A second strategy to improve the detection of DNA-binding activities is to fractionate the extract (Ausubel et al. 1994, Unit 10.10). The negatively charged affinity resins heparin agarose and heparin sepharose are useful for this purpose. If extracts are applied to columns containing these resins in a buffer containing 0.1 m KCl or NaCl, most DNA-binding proteins will elute with a 0.4 m salt step. A 1 m salt step elution should also be performed in case the protein binds the resin with an unusually high affinity. The fractionation procedure separates the DNA-binding proteins from other proteins that might inhibit a binding reaction. Furthermore, the specific proteins within the 0.4 and 1 m salt fractions may be more concentrated than in the crude extracts. Therefore, DNA-binding activities may be detected in these fractions that were not detected in the crude extract.

-ompetitor DNA and Other Components of Binding Reactions

The nonspecific competitor DNA added to the binding reaction can be critical for the success of an EMSA experiment, especially when a crude nuclear extract is used. The competitor DNA prevents nonspecific and low-specificity nucleic acid-binding proteins from interacting stably with the radiolabeled probe. In the absence of an appropriate nonspecific competitor, numerous proteins within the extract (including abundant RNA-binding proteins) will bind the probe, leading to a radioactive smear on the gel image. Increased concentrations of competitor sequester more protein molecules from the radiolabeled probe, leaving primarily those proteins that have the highest specific affinity for the probe relative to the unlabeled competitor. Although high competitor concentrations often enhance the quality and clarity of the results, they also increase the probability that the relevant DNA-binding protein will be sequestered from the labeled probe.

The most frequently used nonspecific competitor is poly(dI:dC). However, other competitors, including poly(dG:dC), poly(dA:dT), or sheared genomic DNA from E. coli or salmon sperm, may yield better (or at least different) results. If the protein of interest binds the competitor with high affinity, it might not yield a detectable complex on the EMSA gel. Instead, complexes containing proteins that are not relevant to the function of the control element may be observed if those proteins bind the competitor with a lower affinity. Therefore, it can be beneficial to test different competitors when attempting to identify candidates for the relevant regulator of a DNA element.

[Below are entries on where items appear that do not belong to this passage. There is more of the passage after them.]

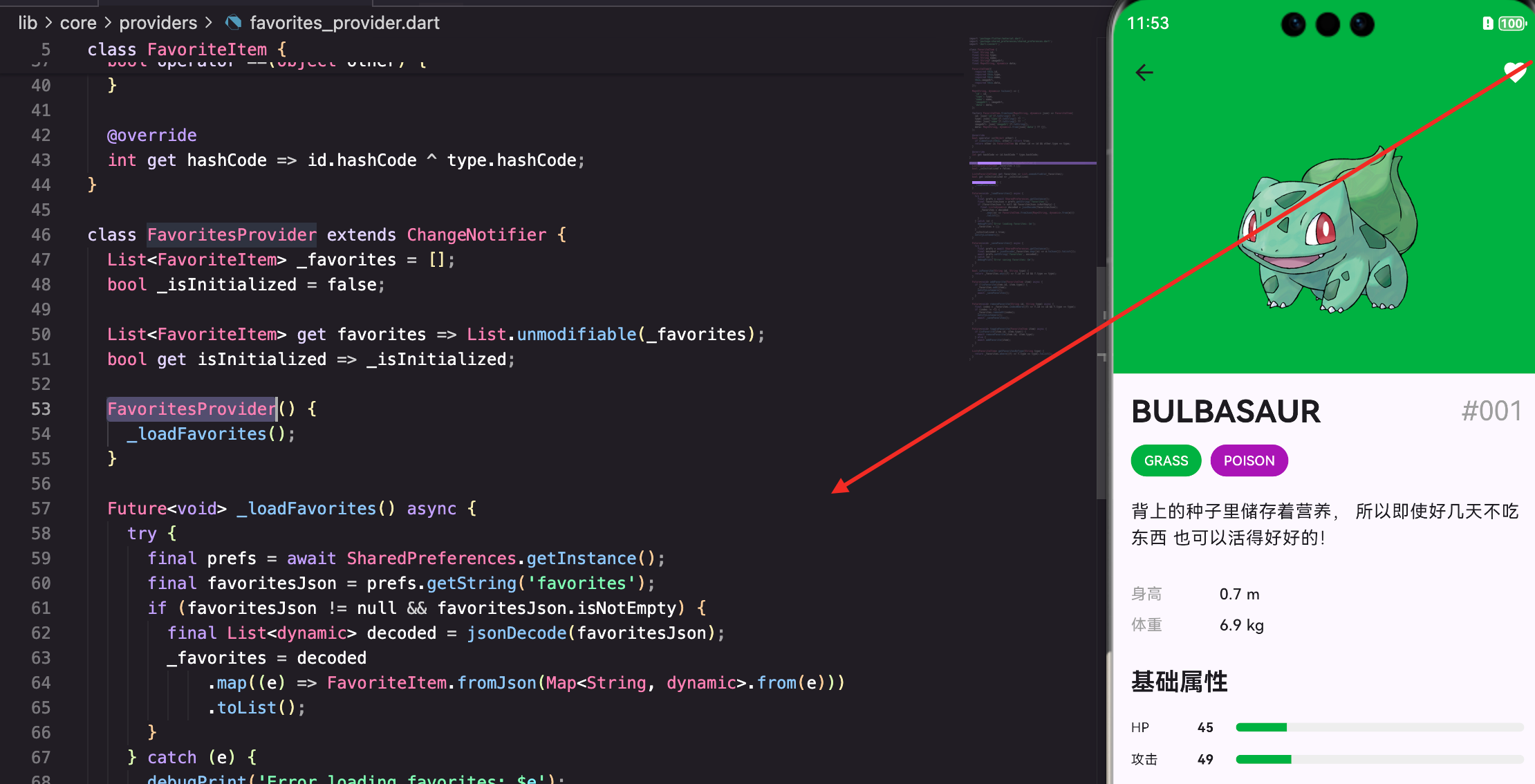Viewport: 1535px width, 784px height.
Task: Toggle the favorite heart icon
Action: coord(1514,72)
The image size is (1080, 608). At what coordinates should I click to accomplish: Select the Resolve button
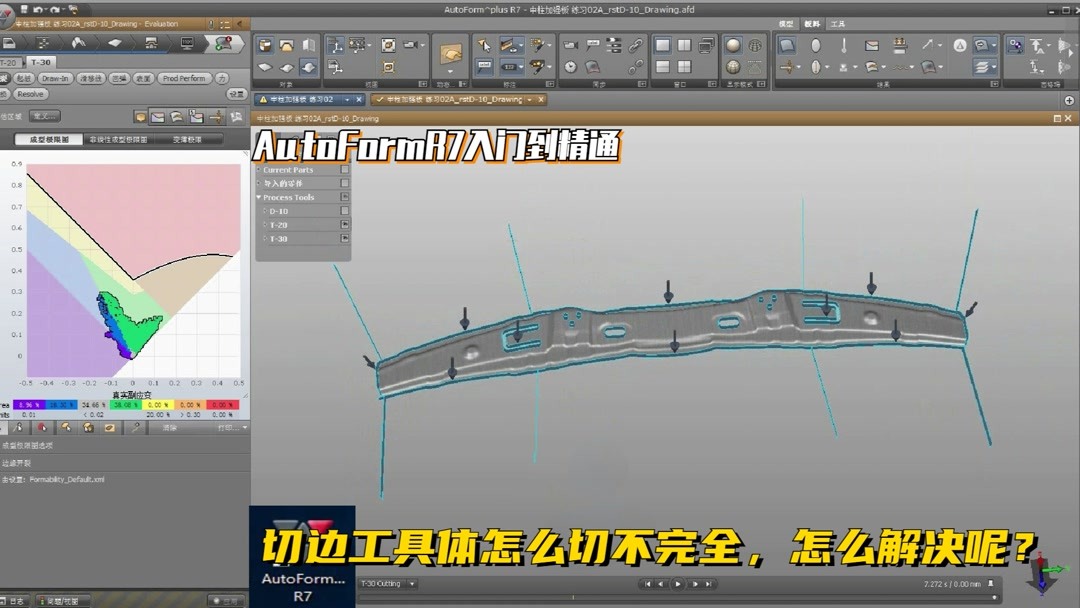31,94

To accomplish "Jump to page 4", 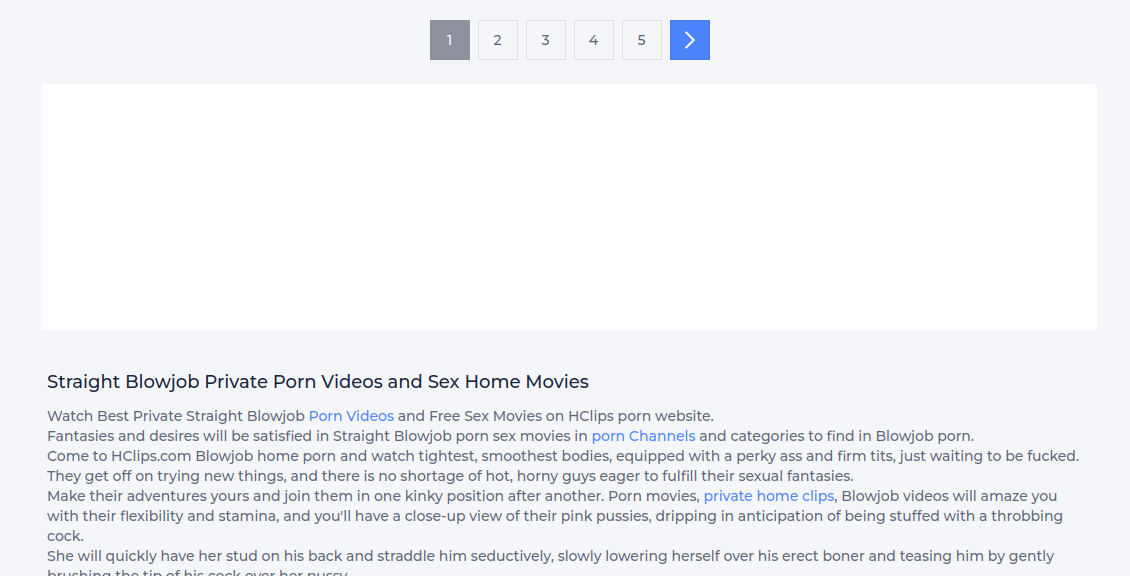I will click(593, 40).
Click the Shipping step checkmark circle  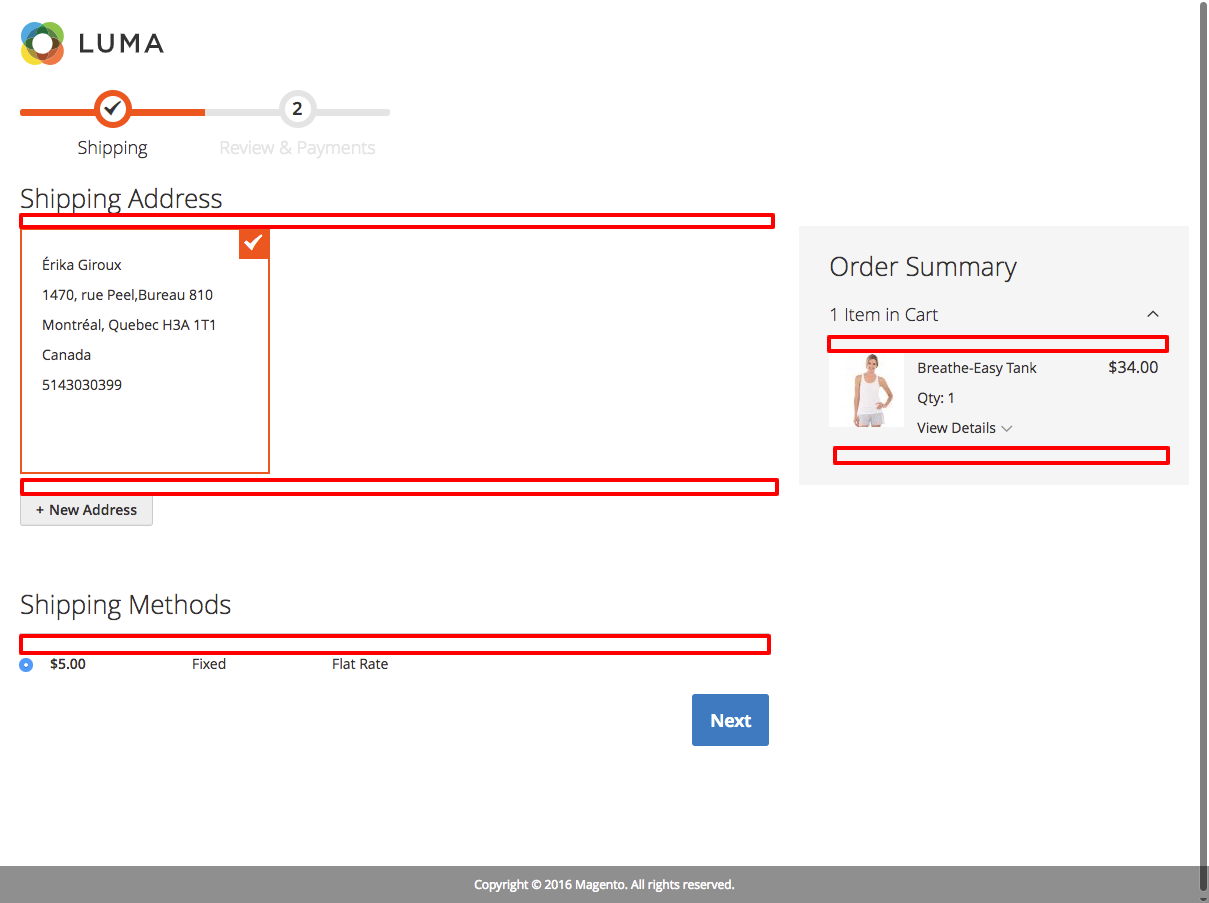113,108
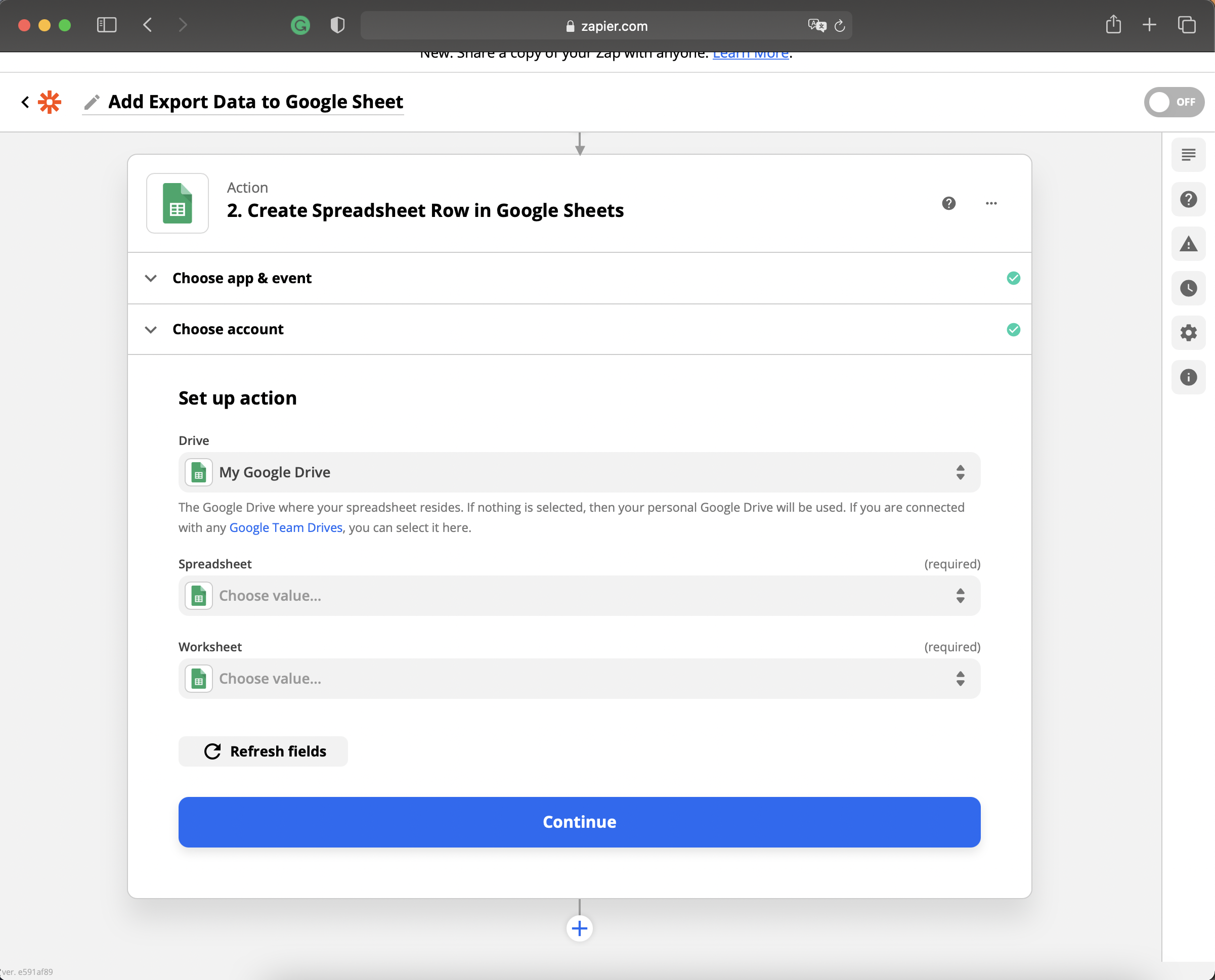Open the Drive dropdown
The image size is (1215, 980).
coord(579,472)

In addition to the competitor DNA, other components of the binding reactions can be varied to enhance detection of protein–DNA complexes, such as the concentration of monovalent or divalent cations. Some protein–DNA complexes may benefit from inclusion of a low concentration (e.g., 0.01%) of the nonionic detergent Nonidet P-40 in the binding reaction. Others may benefit from inclusion of polyvinyl alcohol (2%), which can increase the effective concentration of proteins in the extract. For additional recommendations for optimizing binding reactions for EMSA experiments, see Ausubel et al. (1994, Unit 12.2).

Gel Electrophoresis Conditions

When developing an EMSA for a DNA element of interest, pilot experiments with different gel electrophoresis buffers are strongly recommended, as detection of some protein–DNA complexes depends on the specific buffer used. The three most common EMSA gel buffers are Tris-borate-EDTA, Tris-acetate-EDTA, and Tris-glycine. Inclusion of glycerol (5%) can also enhance the detection of some binding activities. Furthermore, electrophoresis can be performed at room temperature or at 4°C. For more information about different gel electrophoresis buffers, see Ausubel et al. (1994, Unit 12.2).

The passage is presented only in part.